I scribbled down this text à l’arrache a day all my plans disappeared and I was still under influence of the fieldwork fatigue. Since then, I’ve not become less fatiguée, but at least I enjoy my fieldwork again. I think actually that the change came right when I took a step back and wrote this post…

Saturday, I skipped everything else and went to Parc Floral for the first jazz concert of the year. Last year I was there almost every weekend, either with friends or with my notebook to write up my last fieldwork adventures. I had planned to get some writing done this time as well, but when I got there I just sat down on the grass and listened to jazz for a couple of hours, being puzzled over the strange sensation of feeling my muscles slowly relaxing.

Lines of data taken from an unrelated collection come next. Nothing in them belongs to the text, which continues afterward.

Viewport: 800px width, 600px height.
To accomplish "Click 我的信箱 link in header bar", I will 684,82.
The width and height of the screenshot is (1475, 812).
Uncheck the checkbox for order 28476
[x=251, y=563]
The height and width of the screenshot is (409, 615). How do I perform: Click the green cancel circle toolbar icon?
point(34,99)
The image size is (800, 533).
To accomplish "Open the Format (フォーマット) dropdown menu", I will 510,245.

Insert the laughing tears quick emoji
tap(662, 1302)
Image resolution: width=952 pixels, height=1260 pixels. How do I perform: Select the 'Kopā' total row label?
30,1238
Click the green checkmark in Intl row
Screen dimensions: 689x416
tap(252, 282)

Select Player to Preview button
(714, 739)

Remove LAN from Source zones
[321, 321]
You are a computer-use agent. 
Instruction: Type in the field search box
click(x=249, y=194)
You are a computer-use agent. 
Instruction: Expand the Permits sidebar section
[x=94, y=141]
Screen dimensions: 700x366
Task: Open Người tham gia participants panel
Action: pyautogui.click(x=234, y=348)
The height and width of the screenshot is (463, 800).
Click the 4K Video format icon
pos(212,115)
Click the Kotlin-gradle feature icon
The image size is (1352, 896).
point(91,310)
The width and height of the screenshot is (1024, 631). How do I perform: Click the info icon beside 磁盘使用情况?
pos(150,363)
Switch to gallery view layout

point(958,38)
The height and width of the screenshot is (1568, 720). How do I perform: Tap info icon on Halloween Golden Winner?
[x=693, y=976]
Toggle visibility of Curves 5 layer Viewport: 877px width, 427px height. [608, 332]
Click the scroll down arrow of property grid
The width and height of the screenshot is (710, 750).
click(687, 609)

What an unfamiliar feeling these days…

Saturday night was the first evening of three where I tried to go and see D’ de Kabal’s play Ecorce les peines – on the (personal) history of slavery and life in the suburbs – but moved along too slowly to get there in time. [I’ve finally seen it now after two weeks of inertia in that respect. It was well worth it and I’m already quite sure that two of his texts will end up in my thesis: one commenting on the finir avec la repentance (“finish with the repentance” concerning France’s colonial past) speech of Sarkozy the night he was elected president and the text nous, on vit là (“we, we live here”) on living in the infamous suburbs. At the theatre, I got into a conversation with a Haitian poet. Such things – going to interesting events any time I want, meeting interesting people just by chance – happen all the time in this city, and I know I’m going to miss it badly in a few weeks time… ]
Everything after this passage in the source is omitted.